We also got a ton of Fed speak as we get closer to finding out who the next Fed chair will be. What is being overlooked is the composition of the Fed’s voting members is likely to become even more “dovish” next year, as a few of the more hawkish voting members are set to be replaced. Bad policy mistakes plus onerous restrictions/mandates are the largest contributors to the current problems. They are trying to fix problems they themselves created and their projections are losing credibility by the day.
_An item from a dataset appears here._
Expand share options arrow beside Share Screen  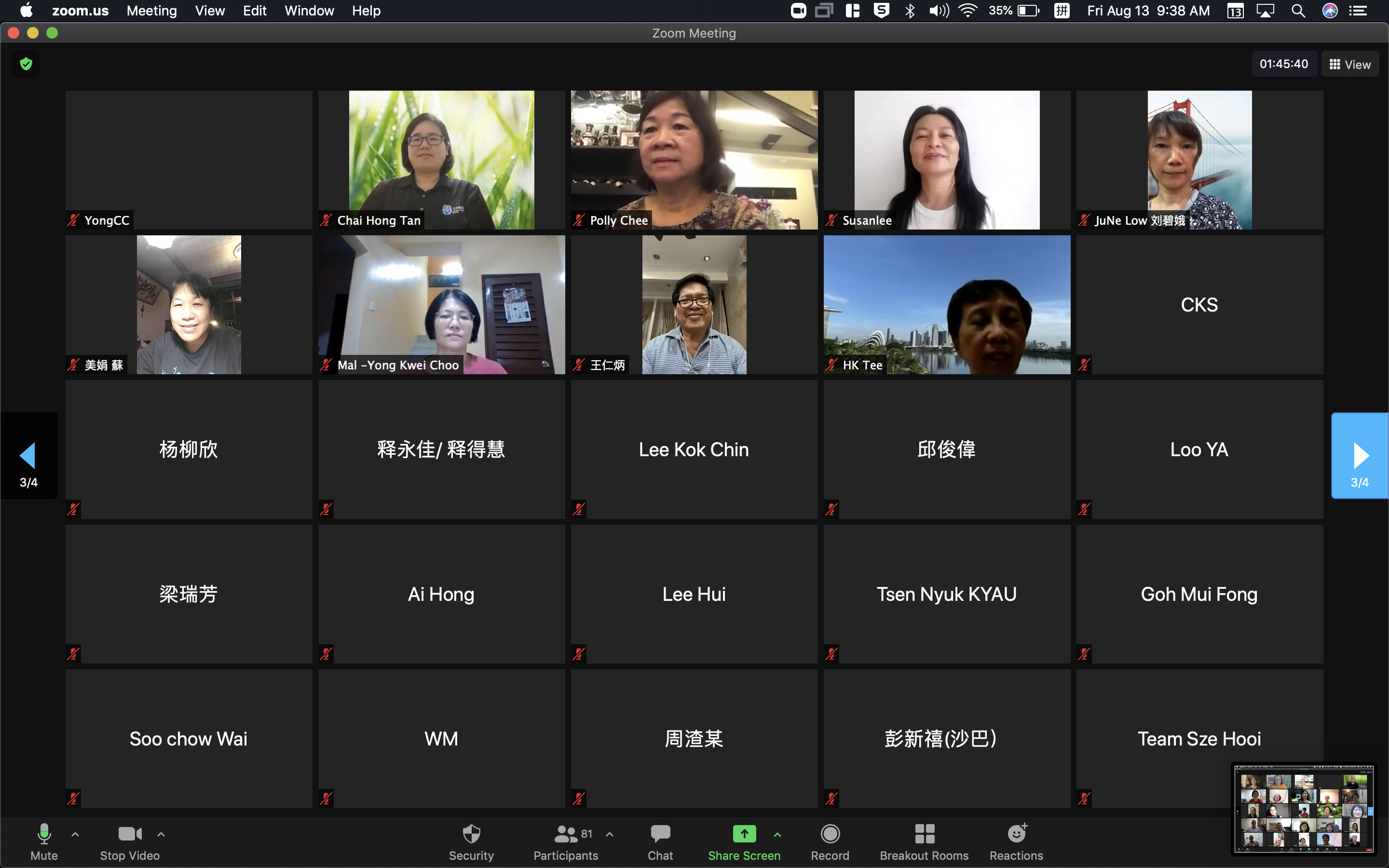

Let’s not forget that at this time last year the Fed was projecting inflation to be around 1.8%. What a miss that was! Their most recent estimates for 2022 inflation is around 2.2%, which will likely be wrong as well. It amazes me that we have a real Fed Funds rate of -6% and a real 10 year treasury yield of -4.5%, yet at the same time the Fed is still expanding its balance sheet, albeit at a slower pace. Frankly, given this backdrop I’m kind of surprised stocks aren’t even higher than they are.

Regular readers know the mantra of this blog is earnings and interest rates are what ultimately drive stock prices, not scary headlines or doomsday predictions. The biggest near term threat would be a spike in interest rates. I still see this as a lower probability event right now, but the odds increase for every month inflation remains overheated. The good news is that with an earnings yield of 4.6%, there is a decent size cushion for interest rates to rise before it threatens stock valuations IMO.

Next week: 12 S&P 500 companies will report Q3 results. I’ll be paying attention to Zoom (ZM) on Monday. For economic data we have existing home sales on Monday, and on Wednesday we’ll get the second estimate for Q3 GDP, Core PCE inflation, new home sales & personal incomes.